All of lore.kernel.org
 help / color / mirror / Atom feed
From: Kairui Song <ryncsn@gmail.com>
To: linux-mm@kvack.org
Cc: Andrew Morton <akpm@linux-foundation.org>,
	"Huang, Ying" <ying.huang@intel.com>,
	Matthew Wilcox <willy@infradead.org>,
	Chris Li <chrisl@kernel.org>, Barry Song <v-songbaohua@oppo.com>,
	Ryan Roberts <ryan.roberts@arm.com>, Neil Brown <neilb@suse.de>,
	Minchan Kim <minchan@kernel.org>, Hugh Dickins <hughd@google.com>,
	David Hildenbrand <david@redhat.com>,
	Yosry Ahmed <yosryahmed@google.com>,
	linux-fsdevel@vger.kernel.org, linux-kernel@vger.kernel.org,
	Kairui Song <kasong@tencent.com>
Subject: [PATCH 0/8] mm/swap: optimize swap cache search space
Date: Thu, 18 Apr 2024 00:08:34 +0800	[thread overview]
Message-ID: <20240417160842.76665-1-ryncsn@gmail.com> (raw)
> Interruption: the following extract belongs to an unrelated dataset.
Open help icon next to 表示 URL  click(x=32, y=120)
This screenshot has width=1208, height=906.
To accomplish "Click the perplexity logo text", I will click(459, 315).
From: Kairui Song <kasong@tencent.com>

Currently we use one swap_address_space for every 64M chunk to reduce lock
contention, this is like having a set of smaller swap files inside one
big swap file. But when doing swap cache look up or insert, we are
still using the offset of the whole large swap file. This is OK for
correctness, as the offset (key) is unique.

But Xarray is specially optimized for small indexes, it creates the
redix tree levels lazily to be just enough to fit the largest key
stored in one Xarray. So we are wasting tree nodes unnecessarily.

For 64M chunk it should only take at most 3 level to contain everything.
But we are using the offset from the whole swap file, so the offset (key)
value will be way beyond 64M, and so will the tree level.

Optimize this by reduce the swap cache search space into 64M scope.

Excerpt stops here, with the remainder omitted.